Ben Taylor, assistant professor of political science at Massachusetts College of Liberal Arts, also commented on the Trump phenomena, describing his "ardent supporters" as people "never involved in political campaigns before."
"It's good for American politics that he's bringing out people who might not otherwise participate," Taylor said, but the altercations and other disturbances at his events "speak to the type of people attracted to Trump" and his rhetoric.
"We've never in the modern era seen a candidate for the office of the presidency that uses the language Trump uses and remains successful," Taylor said. "It just doesn't happen."

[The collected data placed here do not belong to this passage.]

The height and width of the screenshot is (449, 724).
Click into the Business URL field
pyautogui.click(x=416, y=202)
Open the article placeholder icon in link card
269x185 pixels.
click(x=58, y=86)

Despite being "all over the map politically" and disorganized in his campaign tactics, Taylor felt Trump's rhetorical style, political neophytism and name recognition were the key features in his success to this point.
Other local Republicans were not so hostile to Trump's influence on the 2016 election cycle as Giftos. Kathy Mickle of Berkshire County Republican Association dismissed criticisms of Trump as "racist" or "fascist."
"Those are just labels people use to incite others against him," Mickle said. "He is saying what a lot of Americans are feeling. I think it's a healthy thing for leaders in our country to say what others have been hesitant to say. He's not my candidate of choice, but I'm glad he's out there saying it."
After the publicity Monday's altercation received, Poulton said people were telling him he might be contacted to play a role in Trump's campaign, possibly as a paid aide. For his part, all he hoped for was a personal note from Trump thanking him for the gifts and support.
"If a guy with a tattoo on his face is really a hot commodity on the campaign trail, maybe Jeb Bush ought to give me a call," Poulton said.